## THE PROBLEM:
Below are the records; copy each line in which "pixels" occurs.

= = = = =

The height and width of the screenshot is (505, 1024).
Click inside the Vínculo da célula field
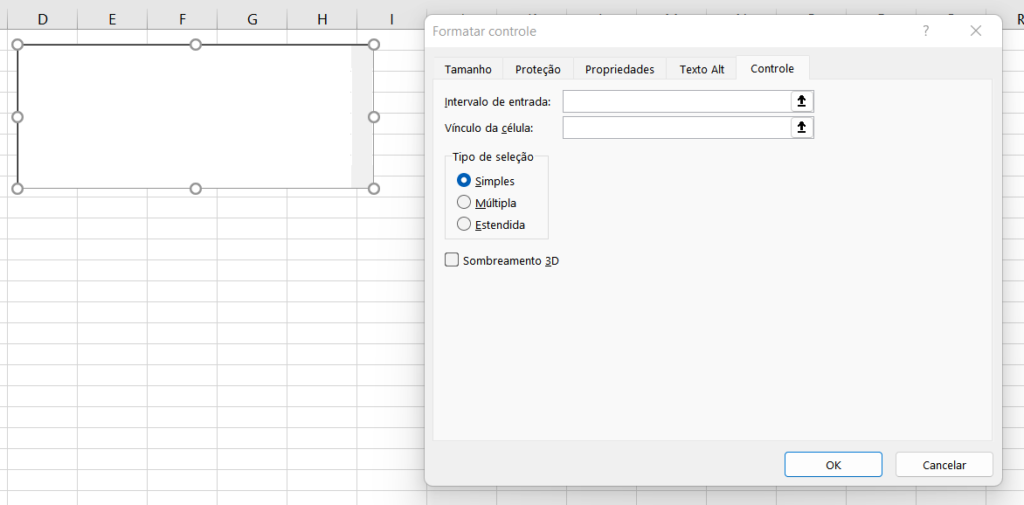point(676,128)
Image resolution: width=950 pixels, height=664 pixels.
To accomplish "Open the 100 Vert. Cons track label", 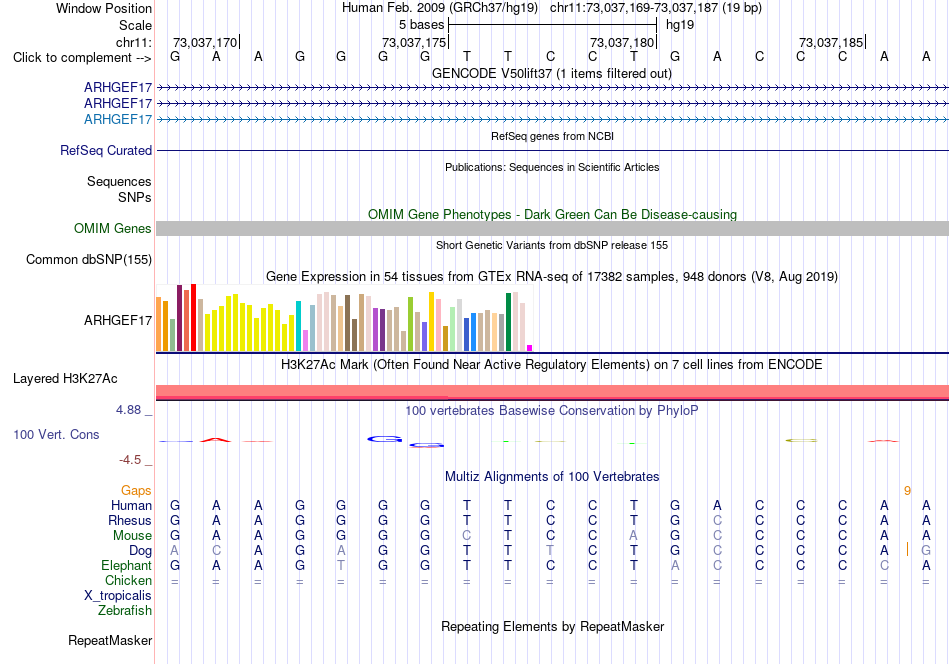I will (x=56, y=434).
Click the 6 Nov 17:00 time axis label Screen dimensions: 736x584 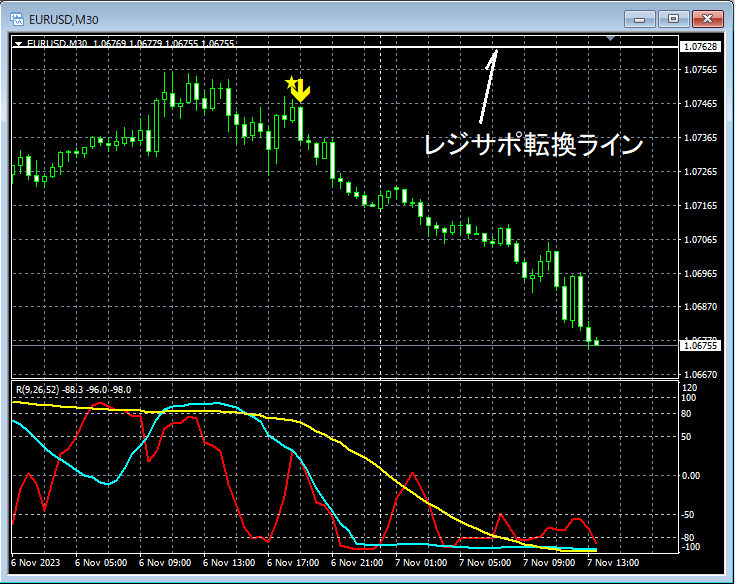click(293, 562)
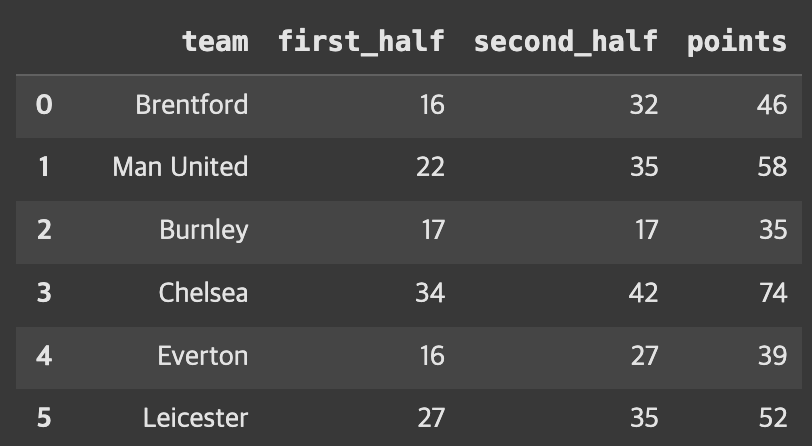Viewport: 812px width, 446px height.
Task: Click row index 0
Action: click(x=44, y=105)
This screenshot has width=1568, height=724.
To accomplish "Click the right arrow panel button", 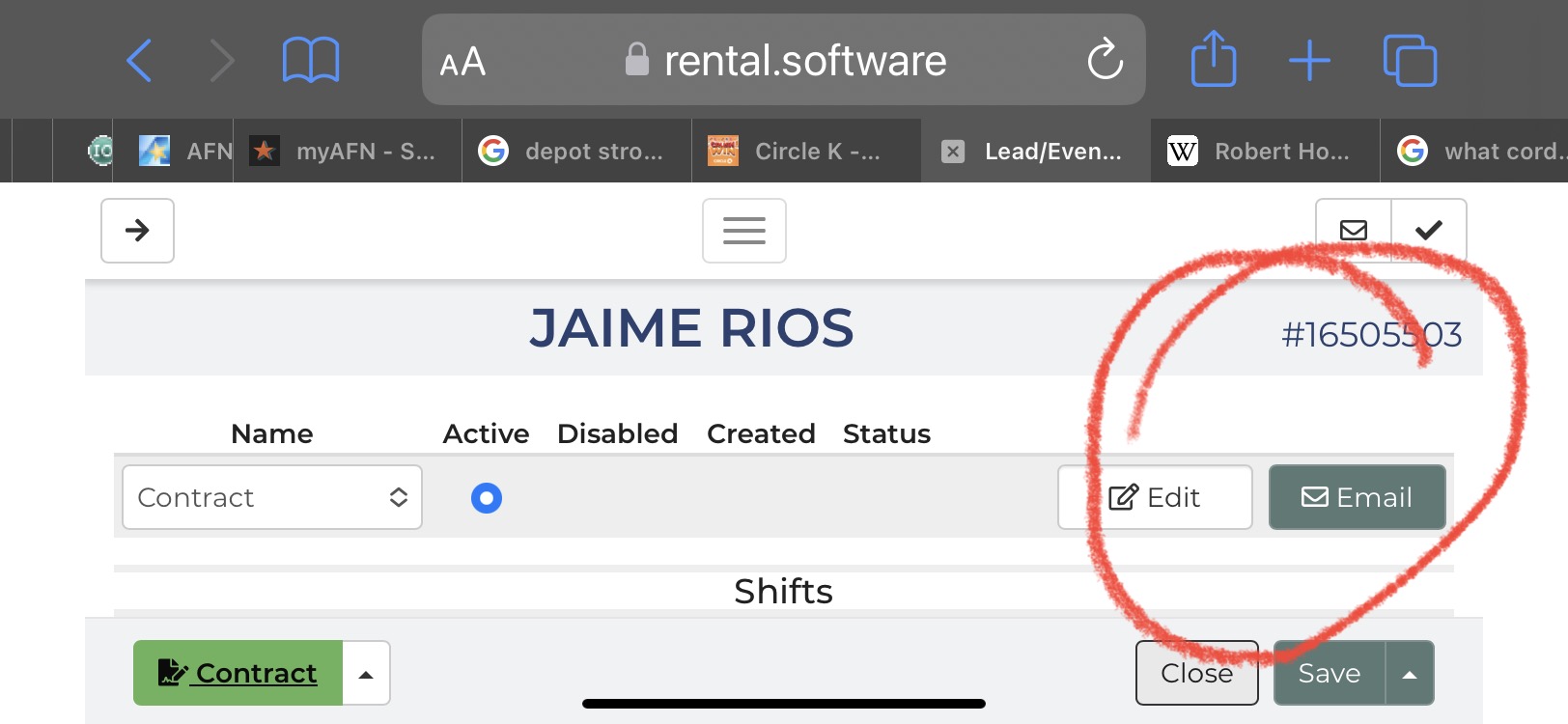I will pos(137,230).
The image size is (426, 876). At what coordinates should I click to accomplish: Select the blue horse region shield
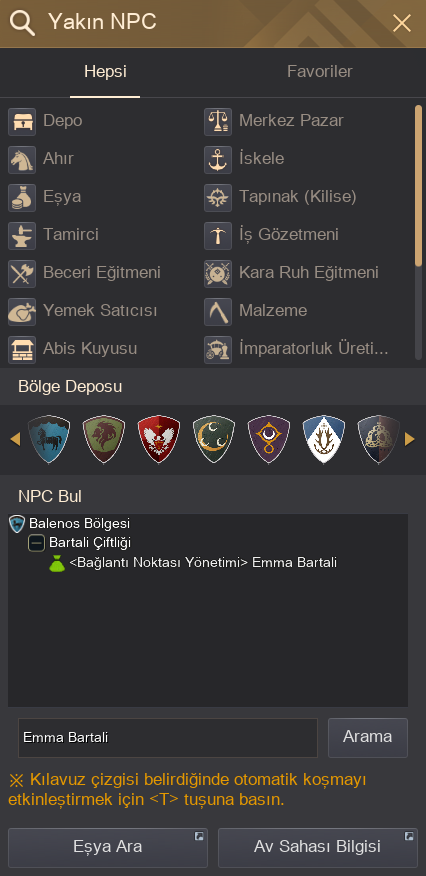coord(49,439)
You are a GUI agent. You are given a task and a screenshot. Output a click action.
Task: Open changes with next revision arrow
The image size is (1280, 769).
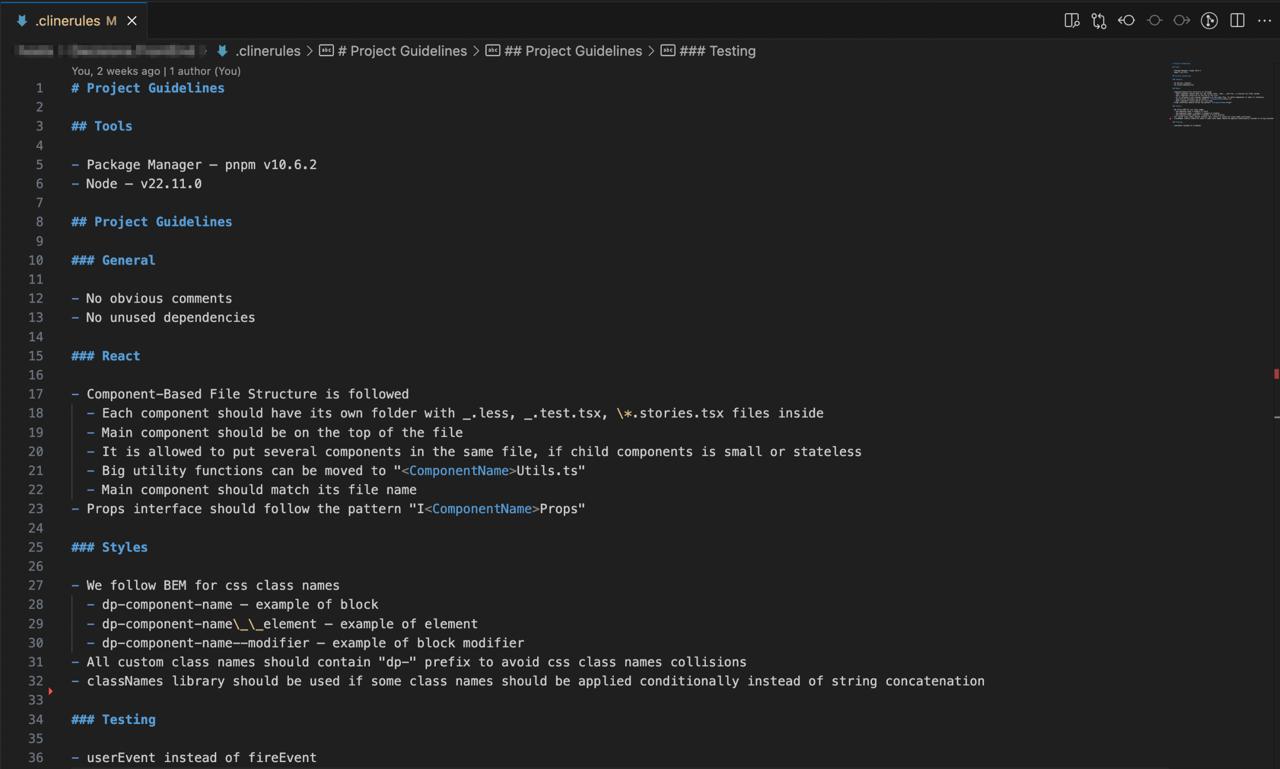point(1182,20)
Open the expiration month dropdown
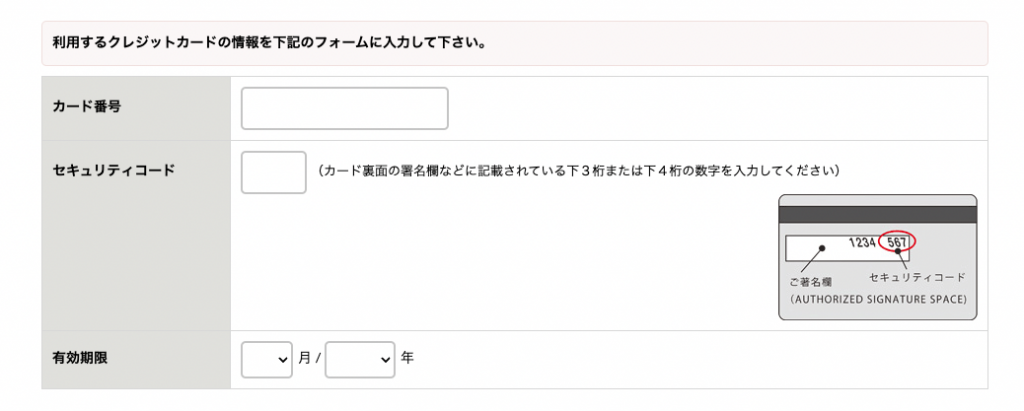This screenshot has width=1024, height=411. [x=267, y=359]
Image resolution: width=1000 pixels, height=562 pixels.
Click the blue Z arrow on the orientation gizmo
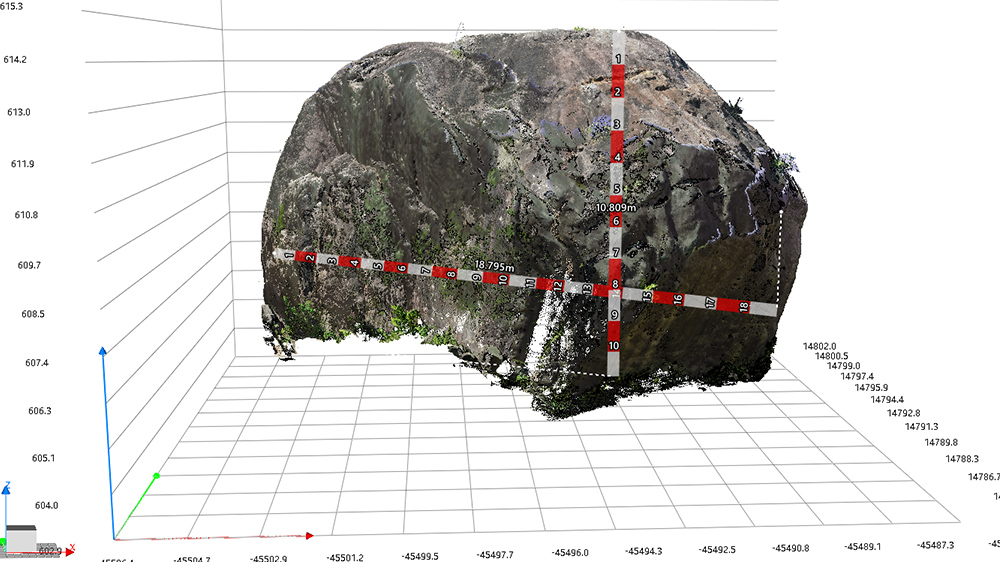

= = = = =

## RESULT BELOW:
Image resolution: width=950 pixels, height=664 pixels.
Image resolution: width=1000 pixels, height=562 pixels.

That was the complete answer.